Travel agencies

Tourism after trauma: travel agencies in Europe are considering Syrian stays


According to some European travel agencies, it doesn’t matter. “Biblical cities, ancient cultures and mouth-watering delicacies,” boasts Berlin-based Soviet Tours, a company known for its trips to the former Soviet bloc that offers trips to Syria in 2022. “After years ravaged by civil war, Syria is slowly starting to return to a level of normality not seen in years, ”another Berlin company, Rocky Road Travel, explained on its website.

Among the Syrian tours that Rocky Road is offering for next year, one is already booked and more are being added “due to demand,” company founder Shane Horan told DW. “People are really curious and they are clearly ready to see the country for themselves… regardless of the headlines and rhetoric.” Tourist visas for Syria have been available for group travel since 2018, and a number of Chinese and Russian tour operators have already announced trips there. Today, China’s Young Pioneer Tours, best known for taking visitors to North Korea, is also booking trips to Syria for early 2022. Part of the reason for the current excitement is that after a hiatus About 18 months linked to the pandemic, the Syrian government resumed issuing tourist visas in early October.

The agencies all stress that they do not approach areas where there may still be fighting. Most of the companies offering Syrian tourism are described as tailor-made adventure travel operators. Often their list of destinations also includes places like North Korea, Somalia, Yemen, Pakistan and Afghanistan. Unsurprisingly, groups like the Washington-based Syrian Center for Justice and Accountability (SJAC) disagree. In a July 2021 update, they argued that the Syrian government, led by dictator Bashar Assad, was using the new tourism surge to do two things. First, the Syrian government wants to bring foreign currency into the country. They need it to trade with the rest of the world, but this is now mostly blocked by international sanctions. “Since it is impossible for tourists to exchange their money for Syrian pounds outside the country, the government can rely on travelers to transport money into the country,” SJAC wrote. The danger is therefore that tourism “effectively finances Assad’s military campaigns, including against civilians.”

Tourism is also a valuable source of income.
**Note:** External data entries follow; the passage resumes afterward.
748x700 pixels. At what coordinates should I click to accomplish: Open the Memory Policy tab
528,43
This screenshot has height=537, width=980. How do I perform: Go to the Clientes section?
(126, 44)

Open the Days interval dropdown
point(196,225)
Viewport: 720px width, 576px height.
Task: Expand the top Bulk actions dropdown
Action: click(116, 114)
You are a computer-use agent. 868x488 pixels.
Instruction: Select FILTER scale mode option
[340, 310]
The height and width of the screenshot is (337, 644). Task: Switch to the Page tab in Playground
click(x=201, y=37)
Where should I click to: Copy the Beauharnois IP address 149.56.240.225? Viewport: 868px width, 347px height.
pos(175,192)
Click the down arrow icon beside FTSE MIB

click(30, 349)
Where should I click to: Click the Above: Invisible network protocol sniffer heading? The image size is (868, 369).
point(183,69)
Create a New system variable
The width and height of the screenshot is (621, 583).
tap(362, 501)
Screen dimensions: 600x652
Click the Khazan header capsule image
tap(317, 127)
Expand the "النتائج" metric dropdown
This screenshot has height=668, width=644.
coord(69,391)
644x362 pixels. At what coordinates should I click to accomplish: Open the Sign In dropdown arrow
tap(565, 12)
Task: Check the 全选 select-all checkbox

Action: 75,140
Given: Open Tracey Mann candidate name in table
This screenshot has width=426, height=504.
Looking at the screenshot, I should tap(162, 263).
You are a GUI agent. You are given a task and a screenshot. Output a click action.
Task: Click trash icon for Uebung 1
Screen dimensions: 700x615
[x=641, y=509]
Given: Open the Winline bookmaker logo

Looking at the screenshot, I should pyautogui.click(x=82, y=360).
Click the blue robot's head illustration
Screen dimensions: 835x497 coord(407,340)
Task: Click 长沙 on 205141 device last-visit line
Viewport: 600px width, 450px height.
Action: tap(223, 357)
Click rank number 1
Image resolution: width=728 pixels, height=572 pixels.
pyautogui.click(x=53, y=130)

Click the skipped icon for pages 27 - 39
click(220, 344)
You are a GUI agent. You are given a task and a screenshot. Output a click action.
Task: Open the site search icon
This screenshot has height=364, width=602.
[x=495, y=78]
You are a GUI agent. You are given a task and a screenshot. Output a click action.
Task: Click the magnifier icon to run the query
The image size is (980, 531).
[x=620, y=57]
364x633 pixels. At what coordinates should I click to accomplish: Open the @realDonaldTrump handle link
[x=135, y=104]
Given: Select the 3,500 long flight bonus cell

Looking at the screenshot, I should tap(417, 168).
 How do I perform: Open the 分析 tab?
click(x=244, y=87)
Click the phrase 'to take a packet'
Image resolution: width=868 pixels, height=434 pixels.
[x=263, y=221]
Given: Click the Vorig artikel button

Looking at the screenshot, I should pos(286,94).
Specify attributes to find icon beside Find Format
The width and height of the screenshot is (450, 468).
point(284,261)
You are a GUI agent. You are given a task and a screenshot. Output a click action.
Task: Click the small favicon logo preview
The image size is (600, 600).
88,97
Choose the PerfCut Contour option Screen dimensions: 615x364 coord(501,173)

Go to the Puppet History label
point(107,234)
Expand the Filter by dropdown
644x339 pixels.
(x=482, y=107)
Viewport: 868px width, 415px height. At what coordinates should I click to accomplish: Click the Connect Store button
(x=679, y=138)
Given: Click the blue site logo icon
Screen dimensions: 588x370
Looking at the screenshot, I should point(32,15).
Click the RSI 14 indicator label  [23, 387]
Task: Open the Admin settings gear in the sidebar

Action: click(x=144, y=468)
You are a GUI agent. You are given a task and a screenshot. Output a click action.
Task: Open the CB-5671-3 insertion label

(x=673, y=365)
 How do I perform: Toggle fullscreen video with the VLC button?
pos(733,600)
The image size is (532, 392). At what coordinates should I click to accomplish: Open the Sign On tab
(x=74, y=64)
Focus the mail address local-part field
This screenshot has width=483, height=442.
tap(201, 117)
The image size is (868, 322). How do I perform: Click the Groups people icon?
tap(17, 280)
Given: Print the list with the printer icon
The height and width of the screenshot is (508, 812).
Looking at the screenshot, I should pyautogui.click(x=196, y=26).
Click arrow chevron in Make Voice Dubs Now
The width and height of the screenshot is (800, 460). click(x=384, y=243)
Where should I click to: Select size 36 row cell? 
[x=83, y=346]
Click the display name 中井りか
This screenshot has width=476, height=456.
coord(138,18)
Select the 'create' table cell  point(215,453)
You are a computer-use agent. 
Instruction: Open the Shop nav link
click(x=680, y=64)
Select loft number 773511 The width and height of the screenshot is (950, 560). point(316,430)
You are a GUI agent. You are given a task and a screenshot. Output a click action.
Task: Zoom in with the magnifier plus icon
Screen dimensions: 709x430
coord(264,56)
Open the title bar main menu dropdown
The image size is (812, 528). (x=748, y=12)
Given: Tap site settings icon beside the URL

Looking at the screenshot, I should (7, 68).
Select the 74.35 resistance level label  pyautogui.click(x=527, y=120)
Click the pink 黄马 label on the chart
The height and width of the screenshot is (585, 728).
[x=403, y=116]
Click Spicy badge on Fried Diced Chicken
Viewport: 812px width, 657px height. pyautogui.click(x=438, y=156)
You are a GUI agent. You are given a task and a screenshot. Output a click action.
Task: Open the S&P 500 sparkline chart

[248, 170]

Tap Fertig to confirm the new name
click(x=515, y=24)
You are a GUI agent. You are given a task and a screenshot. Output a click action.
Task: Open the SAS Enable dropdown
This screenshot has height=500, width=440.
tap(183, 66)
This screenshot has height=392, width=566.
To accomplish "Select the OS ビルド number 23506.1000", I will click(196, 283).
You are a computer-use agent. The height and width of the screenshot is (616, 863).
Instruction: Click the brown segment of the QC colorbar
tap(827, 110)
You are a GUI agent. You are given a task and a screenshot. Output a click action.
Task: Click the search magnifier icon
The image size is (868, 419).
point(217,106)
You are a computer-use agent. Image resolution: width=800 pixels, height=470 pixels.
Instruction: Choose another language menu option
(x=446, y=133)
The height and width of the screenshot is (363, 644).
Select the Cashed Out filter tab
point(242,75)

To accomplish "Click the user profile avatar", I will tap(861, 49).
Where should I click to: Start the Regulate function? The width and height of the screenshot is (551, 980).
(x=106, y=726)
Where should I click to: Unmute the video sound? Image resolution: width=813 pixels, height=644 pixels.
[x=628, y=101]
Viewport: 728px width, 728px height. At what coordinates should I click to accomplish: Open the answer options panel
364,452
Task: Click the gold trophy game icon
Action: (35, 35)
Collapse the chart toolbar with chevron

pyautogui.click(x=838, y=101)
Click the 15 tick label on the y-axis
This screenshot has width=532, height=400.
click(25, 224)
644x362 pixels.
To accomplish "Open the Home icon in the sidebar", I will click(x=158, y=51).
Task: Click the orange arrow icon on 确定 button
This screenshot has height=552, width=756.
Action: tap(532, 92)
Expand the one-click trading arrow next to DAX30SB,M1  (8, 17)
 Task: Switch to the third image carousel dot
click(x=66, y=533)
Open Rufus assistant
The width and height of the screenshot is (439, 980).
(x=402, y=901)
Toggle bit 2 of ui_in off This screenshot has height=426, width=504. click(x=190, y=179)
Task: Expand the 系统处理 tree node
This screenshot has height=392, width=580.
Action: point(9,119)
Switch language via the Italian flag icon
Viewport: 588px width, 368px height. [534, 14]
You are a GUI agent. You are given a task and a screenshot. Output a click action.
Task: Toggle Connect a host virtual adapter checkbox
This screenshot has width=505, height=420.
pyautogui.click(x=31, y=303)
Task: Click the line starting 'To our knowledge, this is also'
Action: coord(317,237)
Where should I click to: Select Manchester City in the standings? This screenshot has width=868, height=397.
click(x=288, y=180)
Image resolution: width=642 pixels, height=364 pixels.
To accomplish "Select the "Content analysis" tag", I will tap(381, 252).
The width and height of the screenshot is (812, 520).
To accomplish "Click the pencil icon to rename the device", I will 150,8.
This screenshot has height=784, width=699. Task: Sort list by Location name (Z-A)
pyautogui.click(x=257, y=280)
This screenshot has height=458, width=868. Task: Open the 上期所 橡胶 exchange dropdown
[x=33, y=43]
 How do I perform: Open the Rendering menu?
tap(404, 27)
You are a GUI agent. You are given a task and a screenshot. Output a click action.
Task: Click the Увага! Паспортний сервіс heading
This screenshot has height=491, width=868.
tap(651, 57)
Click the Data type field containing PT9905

Before the civil war started in 2011, it accounted for up to 10% of Syria’s gross domestic product. According to World Bank statistics for 2010, the country had more than 10 million visitors and international tourism worth around $ 6.3 billion.

The Syrian authorities have resumed recording the number of visitors in 2016. These have more than doubled in three years, from around 1.04 million in 2016 to 2.42 million in 2019. It is unclear how many these visitors were Europeans, although it is clear that the proportion is’ the thigh. Even if each tour of the aforementioned agencies sells out sold out and has between eight and 20 people per trip next year, for example, that wouldn’t add up to more than around 400 people for the whole of 2022.

Second, SJAC wrote, the Syrian government is also using tourism in an attempt to rehabilitate its international image. International human rights organizations regularly condemn the Syrian government for the bombing of hospitals and schools, as well as the torture of hundreds of prisoners, the siege of famine in entire cities and the diversion of humanitarian aid . But tourists won’t see any of this.